**SELECTED EXTRACT:**
Diary of a Wombat
- The cover of Diary of a Wombat, illustrated by Bruce Whatley.
- Author: Jackie French
- Illustrator: Bruce Whatley
- Cover artist: Bruce Whatley
- Language: English
- Series: Shaggy Gully books
- Genre: Children's picture book
- Publisher: Clarion Books
- Publication date: 2002
- Publication place: Australia
- Followed by: Pete the Sheep

= Diary of a Wombat =

2002 picture book by Jackie French and Bruce Whatley

Diary of a Wombat is a 2002 award-winning picture book written by Jackie French and illustrated by Bruce Whatley. It is the first in the Shaggy Gully books, and is one of the most popular of French's works.

==Shaggy Gully books==

1. Diary of a Wombat (2002)

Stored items
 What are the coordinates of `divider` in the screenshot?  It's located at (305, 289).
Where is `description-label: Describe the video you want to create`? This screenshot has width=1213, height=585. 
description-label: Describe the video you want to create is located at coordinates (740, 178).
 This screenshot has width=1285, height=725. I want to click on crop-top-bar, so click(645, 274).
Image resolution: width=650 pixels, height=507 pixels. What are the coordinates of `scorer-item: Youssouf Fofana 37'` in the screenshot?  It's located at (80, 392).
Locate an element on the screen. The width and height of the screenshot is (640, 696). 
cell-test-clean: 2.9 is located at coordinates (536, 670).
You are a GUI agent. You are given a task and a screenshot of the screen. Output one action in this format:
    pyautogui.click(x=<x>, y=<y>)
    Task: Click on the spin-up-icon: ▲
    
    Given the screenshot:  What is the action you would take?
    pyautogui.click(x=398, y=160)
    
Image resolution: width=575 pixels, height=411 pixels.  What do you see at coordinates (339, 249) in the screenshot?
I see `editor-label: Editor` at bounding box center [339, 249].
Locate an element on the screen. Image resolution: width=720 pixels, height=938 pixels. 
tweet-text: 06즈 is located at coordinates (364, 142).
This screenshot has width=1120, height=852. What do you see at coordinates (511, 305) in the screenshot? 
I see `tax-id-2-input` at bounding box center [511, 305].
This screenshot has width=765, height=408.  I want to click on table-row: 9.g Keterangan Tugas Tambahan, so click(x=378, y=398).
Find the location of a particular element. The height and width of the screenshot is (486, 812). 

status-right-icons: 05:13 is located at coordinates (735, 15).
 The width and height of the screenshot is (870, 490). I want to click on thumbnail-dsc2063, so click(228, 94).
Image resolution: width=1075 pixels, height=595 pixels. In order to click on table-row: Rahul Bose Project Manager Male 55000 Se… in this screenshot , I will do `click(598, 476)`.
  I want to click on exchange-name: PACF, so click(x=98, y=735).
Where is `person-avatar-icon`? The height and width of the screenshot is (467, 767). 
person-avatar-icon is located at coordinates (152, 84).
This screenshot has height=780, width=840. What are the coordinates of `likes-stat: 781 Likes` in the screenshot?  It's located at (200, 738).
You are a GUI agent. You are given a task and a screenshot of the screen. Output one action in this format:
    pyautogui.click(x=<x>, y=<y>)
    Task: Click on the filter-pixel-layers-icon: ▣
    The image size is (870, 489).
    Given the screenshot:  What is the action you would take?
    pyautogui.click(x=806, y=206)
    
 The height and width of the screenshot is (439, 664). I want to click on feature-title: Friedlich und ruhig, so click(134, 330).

**WHAT YOU NEED TO DO:**
1 - Which publisher is listed on the Diary of a Wombat page?
2 - Write the next part of the Diary of a Wombat page, starting after its last line.
The records have no connection to the Diary of a Wombat page.

**EXERCISE RESULTS:**
1 - Clarion Books

2 -
2. Pete the Sheep (2004), published as Pete the Sheep-Sheep in the US
3. Josephine Wants to Dance (2006), published as Josephine Loves to Dance in the US
4. The Shaggy Gully Times (2007)
5. Emily and the Big Bad Bunyip (2008)
6. Baby Wombat's Week (2009)
7. Christmas Wombat (2011)

==Awards==

- Won - American Library Association Notable Children's Book
- Won - Canberra's Own Outstanding List Award for Best Picture Book (2003)
- Won - Young Australian Readers' Award (2003)
- Won - Kids Own Australian Literature Award: Best Picture Book (2003)
- Won - ABA/A A Neilson Book of the Year (2003)
- Won - Benjamin Franklin Award, United States (2004)
- Won - Lemmee Award, United States (2004)
- Won - KIND Award, United States (2004)
- Won - Kids' Reading Oz Choice Award (2007)
- Won - Books I Love Best Yearly Award (2008)
- Honour - CBCA Children's Book of the Year Award: Picture Book (2003)
- Shortlisted - Young Australian Best Book Award (2003)
- Shortlisted - Australian Publisher's Association Book Design Awards for Best Designed Children's Picture Book (2003)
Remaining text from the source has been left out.